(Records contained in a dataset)
* * * * *

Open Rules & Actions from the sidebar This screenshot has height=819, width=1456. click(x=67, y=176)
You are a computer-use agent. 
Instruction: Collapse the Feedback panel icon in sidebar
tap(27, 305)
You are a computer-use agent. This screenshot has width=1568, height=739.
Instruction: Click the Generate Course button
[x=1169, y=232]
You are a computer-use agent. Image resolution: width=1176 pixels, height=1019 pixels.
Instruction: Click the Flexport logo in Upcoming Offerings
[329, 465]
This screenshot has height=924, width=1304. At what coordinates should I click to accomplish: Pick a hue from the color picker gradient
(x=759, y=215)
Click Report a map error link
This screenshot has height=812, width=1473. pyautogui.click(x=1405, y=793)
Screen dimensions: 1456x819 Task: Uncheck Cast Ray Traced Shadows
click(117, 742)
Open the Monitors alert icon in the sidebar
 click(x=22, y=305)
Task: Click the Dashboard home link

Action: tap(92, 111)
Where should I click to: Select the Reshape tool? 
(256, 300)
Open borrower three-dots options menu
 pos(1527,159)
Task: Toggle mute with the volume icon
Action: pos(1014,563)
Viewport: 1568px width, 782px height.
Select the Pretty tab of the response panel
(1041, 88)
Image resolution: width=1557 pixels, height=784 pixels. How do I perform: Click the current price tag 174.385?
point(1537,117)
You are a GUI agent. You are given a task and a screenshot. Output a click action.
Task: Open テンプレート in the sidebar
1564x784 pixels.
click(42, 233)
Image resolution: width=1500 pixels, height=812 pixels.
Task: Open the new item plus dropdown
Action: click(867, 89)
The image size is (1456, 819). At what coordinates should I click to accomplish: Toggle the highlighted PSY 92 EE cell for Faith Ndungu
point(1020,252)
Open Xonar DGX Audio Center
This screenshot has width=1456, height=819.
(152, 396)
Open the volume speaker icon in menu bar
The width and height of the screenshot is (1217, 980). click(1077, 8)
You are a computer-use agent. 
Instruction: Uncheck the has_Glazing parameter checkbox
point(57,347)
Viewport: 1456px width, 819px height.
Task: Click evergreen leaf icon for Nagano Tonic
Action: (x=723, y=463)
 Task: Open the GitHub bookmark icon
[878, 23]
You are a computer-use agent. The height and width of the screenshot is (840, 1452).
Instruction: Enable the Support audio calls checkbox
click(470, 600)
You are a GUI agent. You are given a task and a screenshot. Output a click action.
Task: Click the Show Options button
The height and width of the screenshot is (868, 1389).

* * * * *

### [The problem]
Every entry is to be transcribed exactly as it stands.

### [Response to this exercise]
Open Rules & Actions from the sidebar This screenshot has height=819, width=1456. click(x=67, y=176)
You are a computer-use agent. 
Instruction: Collapse the Feedback panel icon in sidebar
tap(27, 305)
You are a computer-use agent. This screenshot has width=1568, height=739.
Instruction: Click the Generate Course button
[x=1169, y=232]
You are a computer-use agent. Image resolution: width=1176 pixels, height=1019 pixels.
Instruction: Click the Flexport logo in Upcoming Offerings
[329, 465]
This screenshot has height=924, width=1304. At what coordinates should I click to accomplish: Pick a hue from the color picker gradient
(x=759, y=215)
Click Report a map error link
This screenshot has height=812, width=1473. pyautogui.click(x=1405, y=793)
Screen dimensions: 1456x819 Task: Uncheck Cast Ray Traced Shadows
click(117, 742)
Open the Monitors alert icon in the sidebar
 click(x=22, y=305)
Task: Click the Dashboard home link

Action: tap(92, 111)
Where should I click to: Select the Reshape tool? 
(256, 300)
Open borrower three-dots options menu
 pos(1527,159)
Task: Toggle mute with the volume icon
Action: pos(1014,563)
Viewport: 1568px width, 782px height.
Select the Pretty tab of the response panel
(1041, 88)
Image resolution: width=1557 pixels, height=784 pixels. How do I perform: Click the current price tag 174.385?
point(1537,117)
You are a GUI agent. You are given a task and a screenshot. Output a click action.
Task: Open テンプレート in the sidebar
1564x784 pixels.
click(42, 233)
Image resolution: width=1500 pixels, height=812 pixels.
Task: Open the new item plus dropdown
Action: click(867, 89)
The image size is (1456, 819). At what coordinates should I click to accomplish: Toggle the highlighted PSY 92 EE cell for Faith Ndungu
point(1020,252)
Open Xonar DGX Audio Center
This screenshot has width=1456, height=819.
(152, 396)
Open the volume speaker icon in menu bar
The width and height of the screenshot is (1217, 980). click(1077, 8)
You are a computer-use agent. 
Instruction: Uncheck the has_Glazing parameter checkbox
point(57,347)
Viewport: 1456px width, 819px height.
Task: Click evergreen leaf icon for Nagano Tonic
Action: (x=723, y=463)
 Task: Open the GitHub bookmark icon
[878, 23]
You are a computer-use agent. The height and width of the screenshot is (840, 1452).
Instruction: Enable the Support audio calls checkbox
click(470, 600)
You are a GUI agent. You are given a task and a screenshot. Output a click action.
Task: Click the Show Options button
The height and width of the screenshot is (868, 1389).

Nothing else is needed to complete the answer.